1. This automatic action is a little twist that is kind of hiding on the camera until you turn to proper setting. You have to go into the Live View settings and be sure you camera is set in movie mode. If it is set in "simulation" mode, ISO reacts automatically when shooting video, even if you have dial on camera set at M.

2. My experience is that you will get a lot of noise using the NTG-2 directly to the camera. I run my NTG-2 and NTG-3 through the Juiced Link CX231 XLR adapter. It has a very clean preamp. You will need to set CX231 at highest Gain level switch, and crank the trim near to the top. On the camera side, you will need to set the sould level at no more than four clicks up from the bottom.

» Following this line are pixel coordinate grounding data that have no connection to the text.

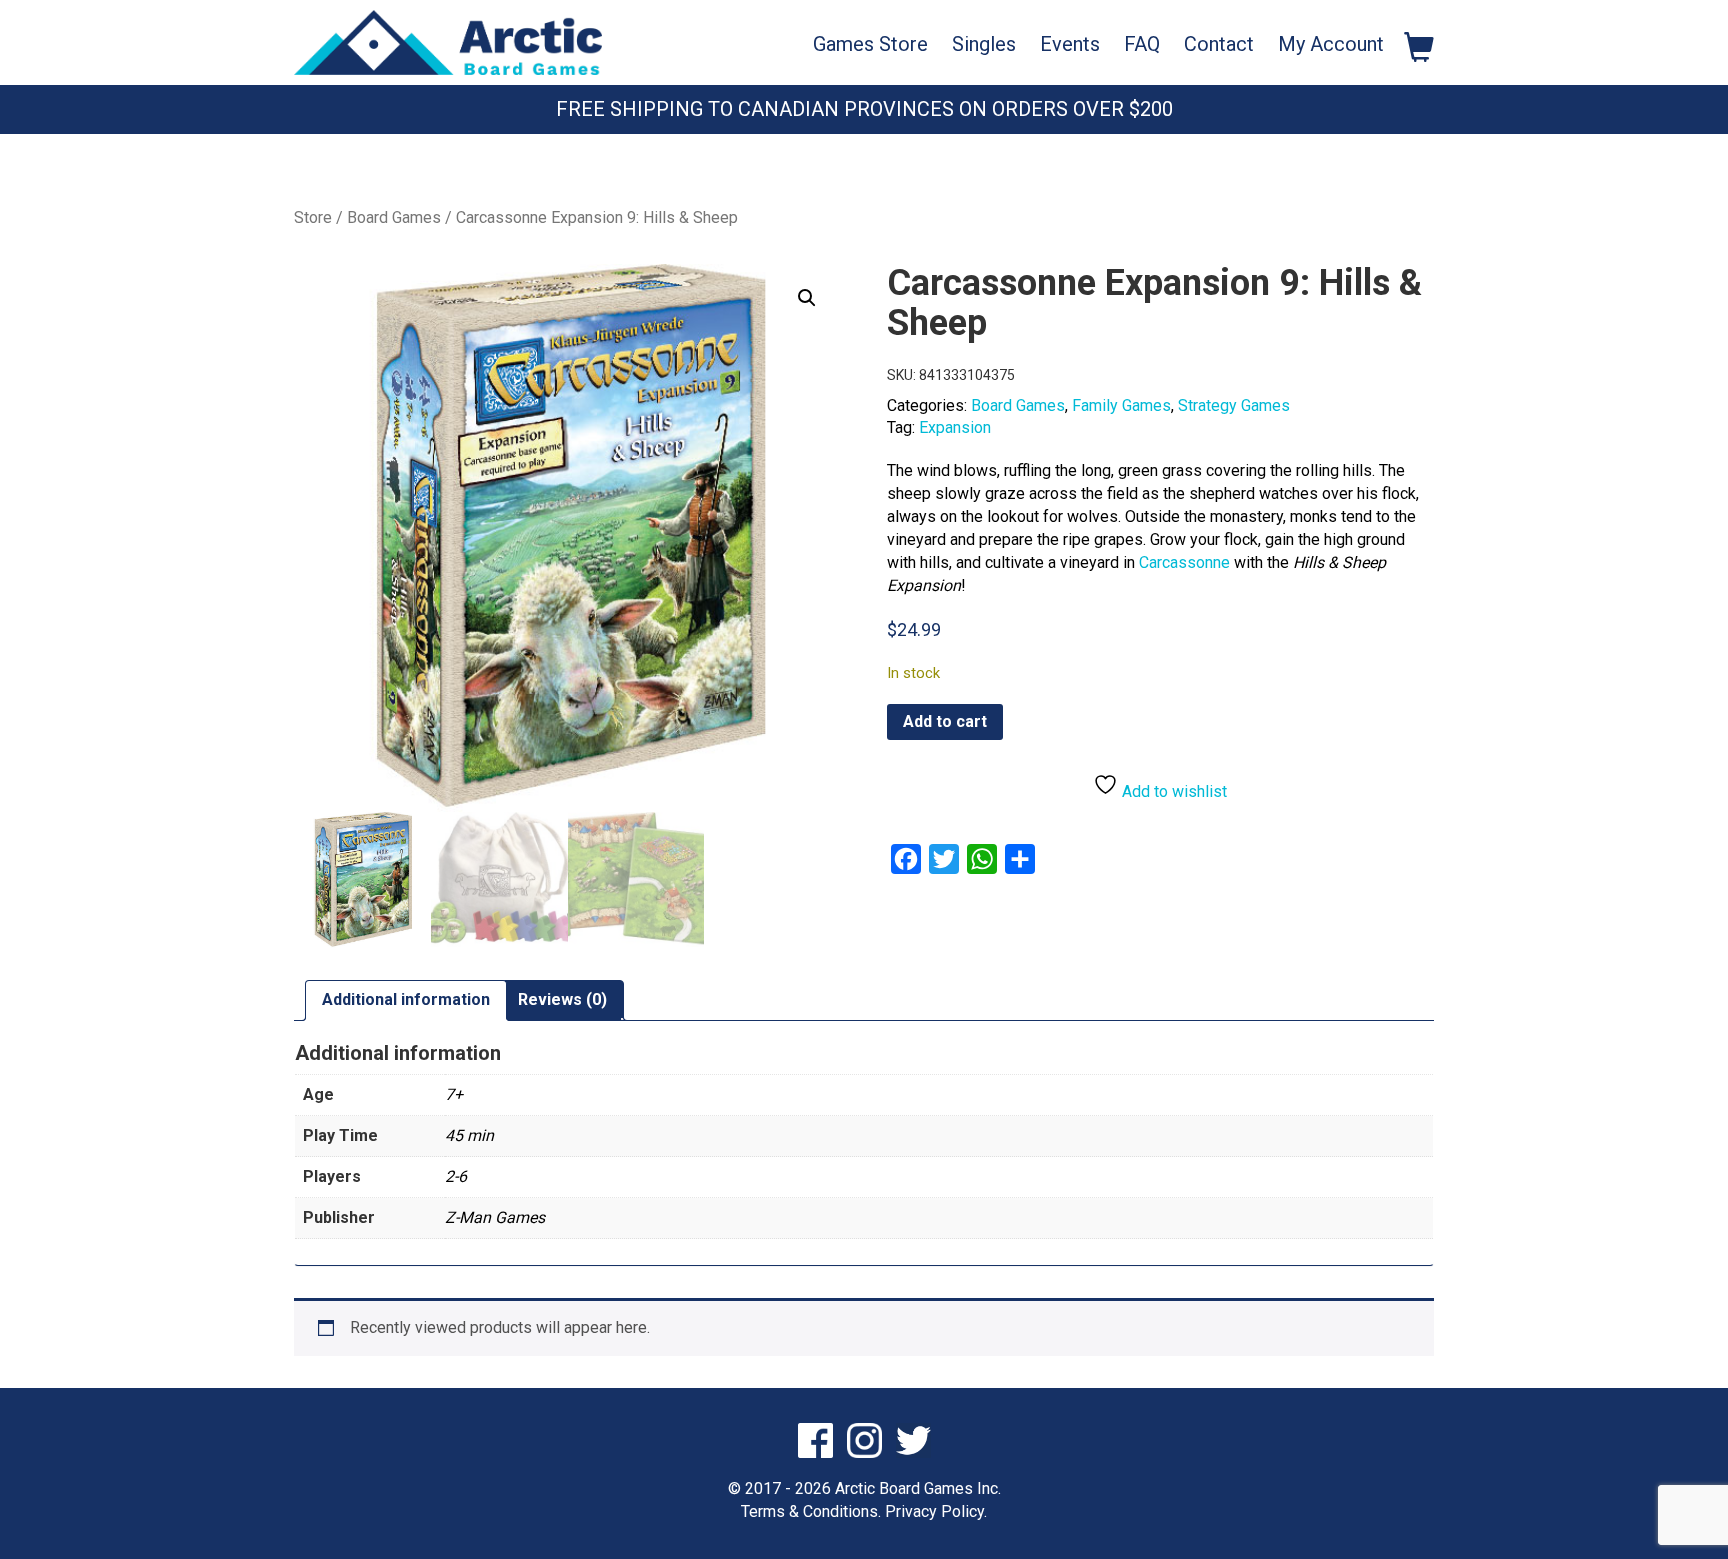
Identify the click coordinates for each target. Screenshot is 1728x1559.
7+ (454, 1094)
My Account (1331, 44)
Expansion (955, 427)
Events (1070, 44)
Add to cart (945, 721)
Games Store (870, 44)
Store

3. I use a variable ND filter, almost like an aperature control ring-- like these:

fader ND

I set my shutter speed and aperature as I want, and using my monitor which has exposure adjusting capabiities built in is a thing called false colors, I can adjust the final exposure. You will also be able to do this with Magic Lantern and its zebras, which I believe will be released soon. I have been able to test the beta version of Magic Lantern for 2.04, and can tell you it will be well received, and still be of great benefit, affording more these controls.

Edit:

As far as shooting in a semi auto mode, since I shoot mostly non-auto Nikon and Pentax mount lenses, adapted to the 5D, when I shoot in manual, I can set ISO at Auto, leaving shutter speed and aperature preset, and let the ISO adjust exposure. The camera actually does a decent job of making the change appear seemless. As I recall, I may have set the auto exposure adjustments to take some time to change.